> Required work:
- A) Summarize the article on linear alpha olefins in two sentences.
- B) According to the article on linear alpha olefins, which route to these compounds has been used commercially on a small scale?
- C) Repeat everything in the article on linear alpha olefins from "1-hexene, a typical" down to "and C20-C30 ranges.".

> Page:
----------------------------------------

Linear alpha olefin

Linear alpha olefins (LAO) or normal alpha olefins (NAO) are olefins or alkenes with a chemical formula CxH2x, distinguished from other mono-olefins with a similar molecular formula by linearity of the hydrocarbon chain and the position of the double bond at the primary or alpha position.

1-hexene, a typical linear alpha-olefin

Linear alpha olefins are a range of industrially important alpha-olefins, including 1-butene, 1-hexene, 1-octene, 1-decene, 1-dodecene, 1-tetradecene, 1-hexadecene, 1-octadecene and higher olefin blends of C20-C24, C24-C30, and C20-C30 ranges.

Synthesis

Overview

Industrially, linear alpha olefins are commonly manufactured by two main routes: oligomerization of ethylene and by Fischer-Tropsch synthesis followed by purification. Another route to linear alpha olefins which has been used commercially on small scale is dehydration of alcohols. Prior to about the 1970s, linear alpha olefins were also manufactured by thermal cracking of waxes, whereas linear internal olefins were also manufactured by chlorination/dehydrochlorination of linear paraffins.

----------------------------------------

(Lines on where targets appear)
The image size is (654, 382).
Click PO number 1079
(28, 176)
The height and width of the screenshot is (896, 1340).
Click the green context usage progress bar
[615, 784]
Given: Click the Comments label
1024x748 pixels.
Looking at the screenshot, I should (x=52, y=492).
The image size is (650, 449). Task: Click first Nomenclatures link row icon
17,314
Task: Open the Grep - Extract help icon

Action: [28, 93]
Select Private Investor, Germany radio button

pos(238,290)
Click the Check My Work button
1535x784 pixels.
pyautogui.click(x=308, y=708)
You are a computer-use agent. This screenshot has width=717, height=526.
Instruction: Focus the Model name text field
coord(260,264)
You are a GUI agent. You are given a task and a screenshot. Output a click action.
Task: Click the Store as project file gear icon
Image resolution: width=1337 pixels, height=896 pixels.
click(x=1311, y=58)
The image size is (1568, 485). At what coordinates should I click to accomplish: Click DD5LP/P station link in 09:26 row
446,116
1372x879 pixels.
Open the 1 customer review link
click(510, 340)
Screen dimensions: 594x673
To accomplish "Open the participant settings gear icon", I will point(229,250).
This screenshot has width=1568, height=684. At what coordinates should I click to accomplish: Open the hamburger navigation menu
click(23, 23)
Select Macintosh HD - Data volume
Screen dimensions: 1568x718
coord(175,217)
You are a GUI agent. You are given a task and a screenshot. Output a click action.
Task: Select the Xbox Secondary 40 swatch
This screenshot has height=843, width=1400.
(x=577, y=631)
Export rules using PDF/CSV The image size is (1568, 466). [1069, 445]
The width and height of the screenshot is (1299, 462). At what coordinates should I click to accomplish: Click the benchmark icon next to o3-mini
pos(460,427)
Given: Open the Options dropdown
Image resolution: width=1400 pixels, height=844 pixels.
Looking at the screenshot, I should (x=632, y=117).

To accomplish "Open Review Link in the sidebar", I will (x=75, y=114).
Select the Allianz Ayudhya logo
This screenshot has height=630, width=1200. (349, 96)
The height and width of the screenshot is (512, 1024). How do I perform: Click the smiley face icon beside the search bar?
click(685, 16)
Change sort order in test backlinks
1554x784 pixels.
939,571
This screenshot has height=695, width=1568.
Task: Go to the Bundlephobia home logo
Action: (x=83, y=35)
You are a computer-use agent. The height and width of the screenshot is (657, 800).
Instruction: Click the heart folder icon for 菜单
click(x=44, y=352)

----------------------------------------

> Outputs:
- A) Linear alpha olefins are alkenes with the formula CxH2x, distinguished by a linear hydrocarbon chain and a double bond at the alpha position, and they include industrially important compounds ranging from 1-butene to blends in the C20-C30 range. They are manufactured industrially mainly by oligomerization of ethylene and by Fischer-Tropsch synthesis followed by purification; dehydration of alcohols has been used commercially on a small scale, and before about the 1970s they were also made by thermal cracking of waxes.

- B) Dehydration of alcohols.

- C)
1-hexene, a typical linear alpha-olefin

Linear alpha olefins are a range of industrially important alpha-olefins, including 1-butene, 1-hexene, 1-octene, 1-decene, 1-dodecene, 1-tetradecene, 1-hexadecene, 1-octadecene and higher olefin blends of C20-C24, C24-C30, and C20-C30 ranges.